La marea spaventa ancora Venezia: oggi un nuovo picco di acqua alta -VIDEO

La marea spaventa ancora Venezia. Un nuovo picco di acqua alta che può raggiungere i 160 centimetri è atteso per metà mattinata a Venezia, dove la sirena di allarme è risuonata quattro volte nelle ultime ore a indicare la massima allerta. 

Acqua alta a Venezia
Acqua alta a piazza San Marco a Venezia

Dopo i disastri dei giorni scorsi che hanno sommerso gran parte della città e provocato gravi danni alla Basilica di San Marco, stamattina è di nuovo allarme massimo a Venezia per l’acqua alta.
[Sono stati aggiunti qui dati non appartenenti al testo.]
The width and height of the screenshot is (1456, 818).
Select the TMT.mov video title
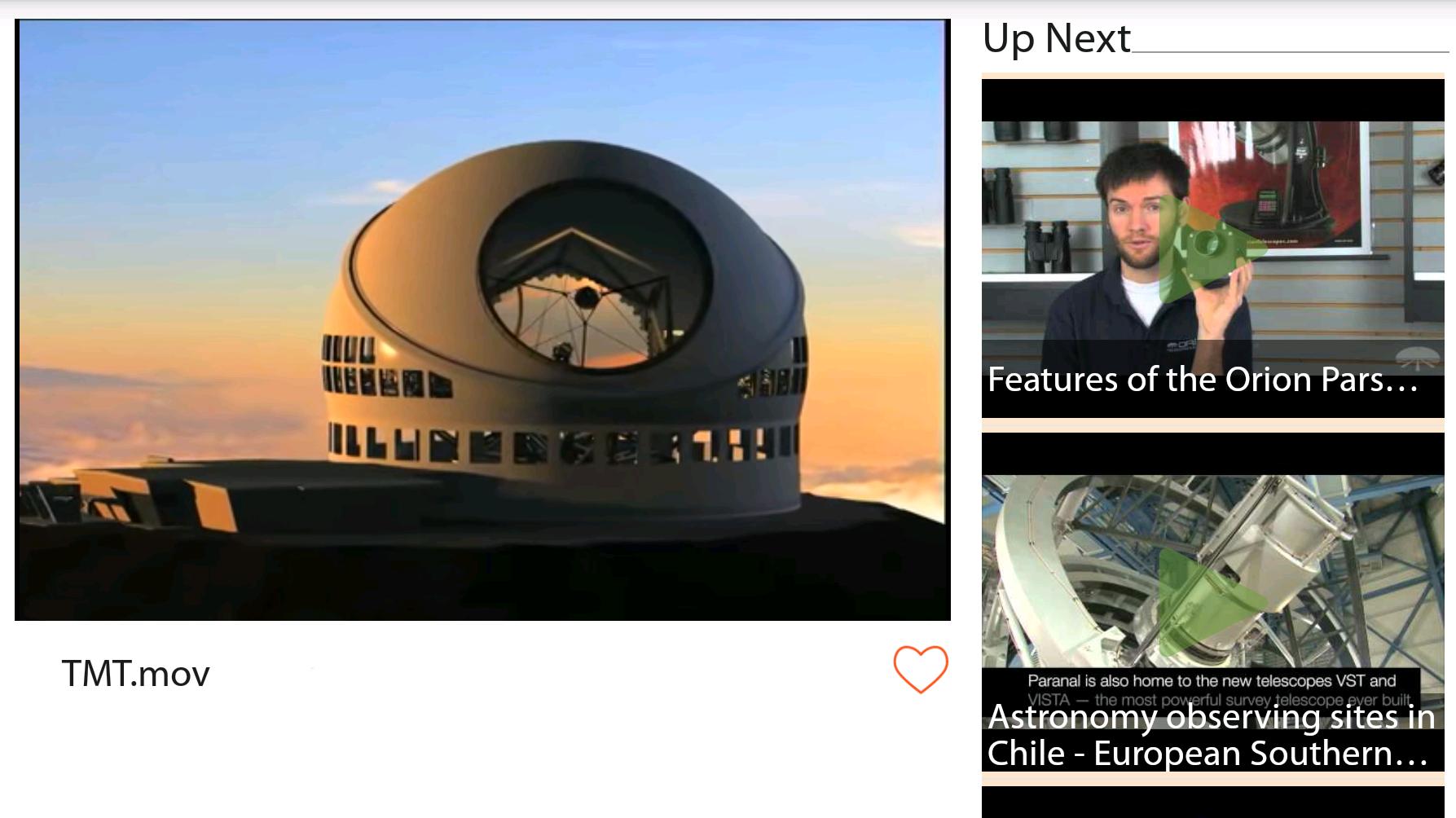[136, 674]
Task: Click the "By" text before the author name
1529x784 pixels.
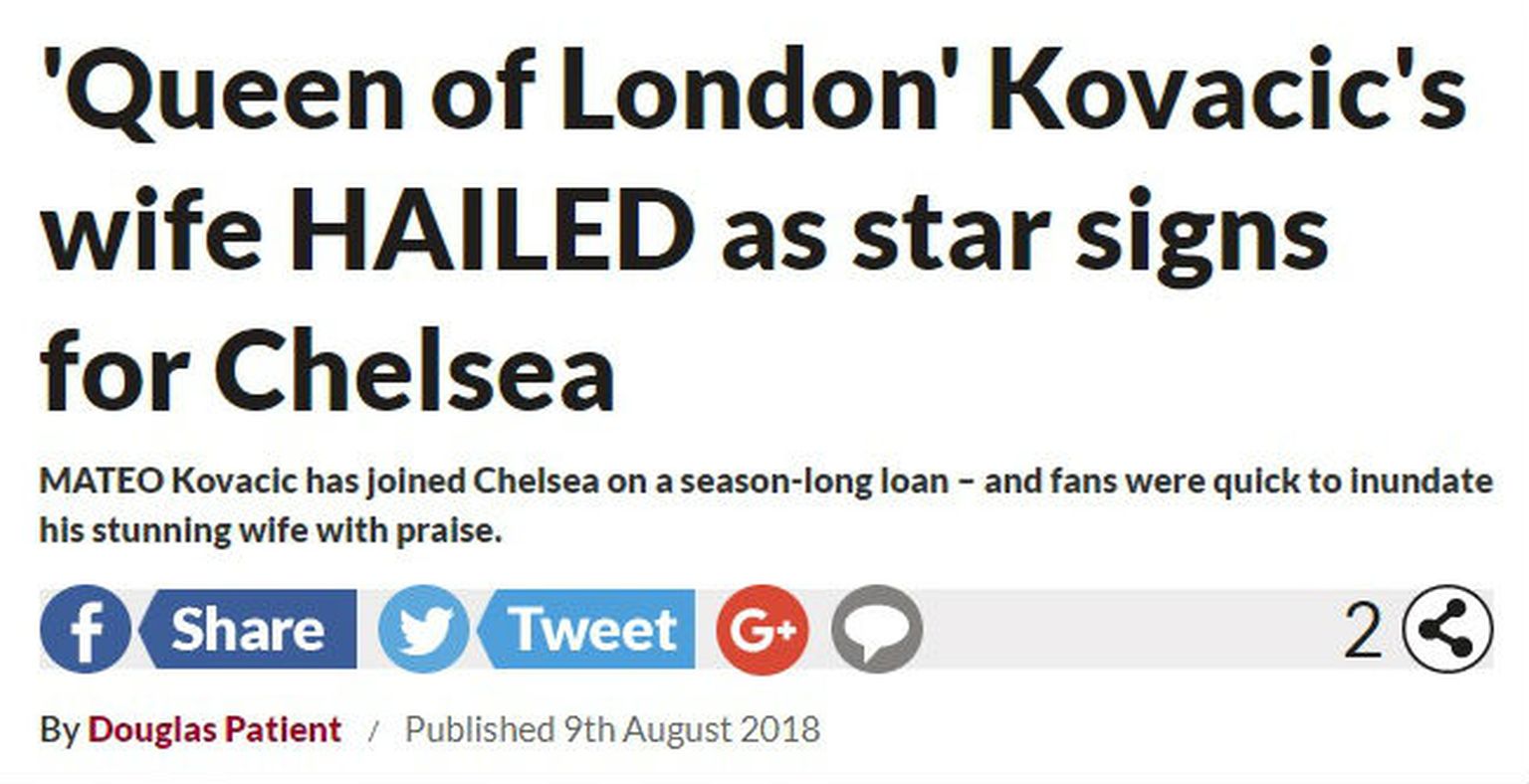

I veneziani alle prese con una lotta impari contro il mare sono stati avvisati che oggi sarà un’altra giornata molto difficile. Non si può ancora pensare a gestire gli immensi danni che si sono verificati fino a questo momento perché c’è ancora da affrontare le minacce che si rinnovano. Se infatti la marea è già salita stamattina fino a 140 centimetri di altezza, le previsioni dicono che un nuovo picco record sarà raggiunto intorno alle 11.20 quando l’acqua alta toccherà i 160 centimetri. A complicare la situazione il vento di scirocco, che va rinforzandosi e contribuisce a spingere l’acqua della laguna contro la città.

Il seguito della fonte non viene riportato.